Circumstantial evidence I know, but powerful nonetheless.
Dammit.
So what did that guy mean?
I also spent the next few days trying to run, jump, climb, roll around on the ground, trying to do anything that could be considered even the least bit superheroish.
Once again the let down was harsh.
3) The third time was several years later. Now and I had a little brother and we were watching a film called “The Greatest Story Ever Told”. It was Christmas time and we had just finished compiling our list of what we wanted for Christmas and somehow we ended up watching this movie from beginning to end.
Why did I do that?
I was about eight years old now and by the end of that film I was in tears. I could not stop crying. I had never been hit with such a sense of injustice in my life. I remember my mother and brother looking at me like I had lost my mind.
I guess my mother had become so desensitized with the story of Jesus that it just didn’t have an effect on her anymore, and my brother was only about three years old so he couldn’t possibly care any less, but to me it was profound.
It was my first encounter with a screw job. Sure professional wrestling had made a cliché out of it but you've got to appreciate how bad you feel when you are experiencing it for the first time.
Bad things aren’t supposed to happen to good people.
I am not sure what was worse, my anger or my sadness at how someone who seemed to only want to help people had died such a senseless death.
Anyway, I responded in the only way my little 8 year old mind could respond. After I said my prayers that night, still crying to myself, I said a second prayer.
A secret prayer.
I told God that I wanted to make sure that the bad people that killed Jesus would not win. I told him that I was unconditionally offering myself up as a tool for him to use to continue Jesus’ work and dedicate my life to helping people just as he did. I told him that I didn’t care what happened to me but I wasn’t going to sit there and allow that kind of injustice to stand.

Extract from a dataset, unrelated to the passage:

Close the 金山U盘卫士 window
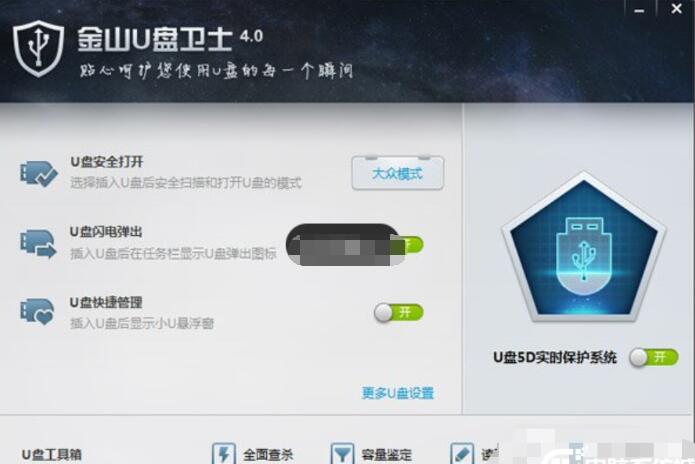Image resolution: width=695 pixels, height=464 pixels. click(676, 9)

Just words from a little kid caught up in the moment and probably writing a check his little ass couldn’t cash.
Good thing God doesn’t take those kinds of things seriously right?
Well not seconds after I said those words I got a feeling that God had heard me. Once again, I have no doubt that it was the same person that was leading me down the street that evening parading me in front of all of those smiling people all those years ago in that dream.
I was overwhelmed with the feeling that it was pleased with what I had said and I immediately stopped crying. Suddenly all of the anger and frustration and overwhelming sense of injustice that I had felt was gone.
Just like that. And what replaced all of that anger and frustration was
a sense of certainty that came over me that everything would be Ok.
I never spoke of it. Even at eight years old I knew people would say I was crazy, but more importantly, I didn’t want any adults to tell me that it didn’t happen.
Sadly I was starting to understand the concept of limitations. I was starting to accept what was possible and what wasn’t possible and shit like this wasn’t possible.
Nevertheless the tremendous sense of love that I felt from that moment has remains with me until this day and has help shape my personal relationship with God.
Like I said, I never spoke of it. I knew I hadn't any proof. My brother was sitting right next to me and he hadn't’t heard or seen a damn thing.
He just kept asking me if I was going to be all right.
My brother used to cry if he ever saw me crying. We were close like that. You could honestly see how worried he was that I was so upset. He wasn’t going to go to sleep until he knew I was going to be all right. And knowing my brother there was probably a little bit of self-interest intertwined with his concern, particularly since he had watched the same thing I watched and had not walked away with so much as the sniffles.
I have never felt something so surreal and sublime in my life.
I don’t talk about evidence of God or evidence of the existence of God because it doesn’t exist.
But for anyone who has experienced something like this, regardless of what age they are, it will be “evidence” to them, even in the conventional sense of the word. And like I told a reader who had asked me the same question about proof of God, I can guarantee you, once you experience it, this will be, without compare, the most resolving thing you will ever experience in your life.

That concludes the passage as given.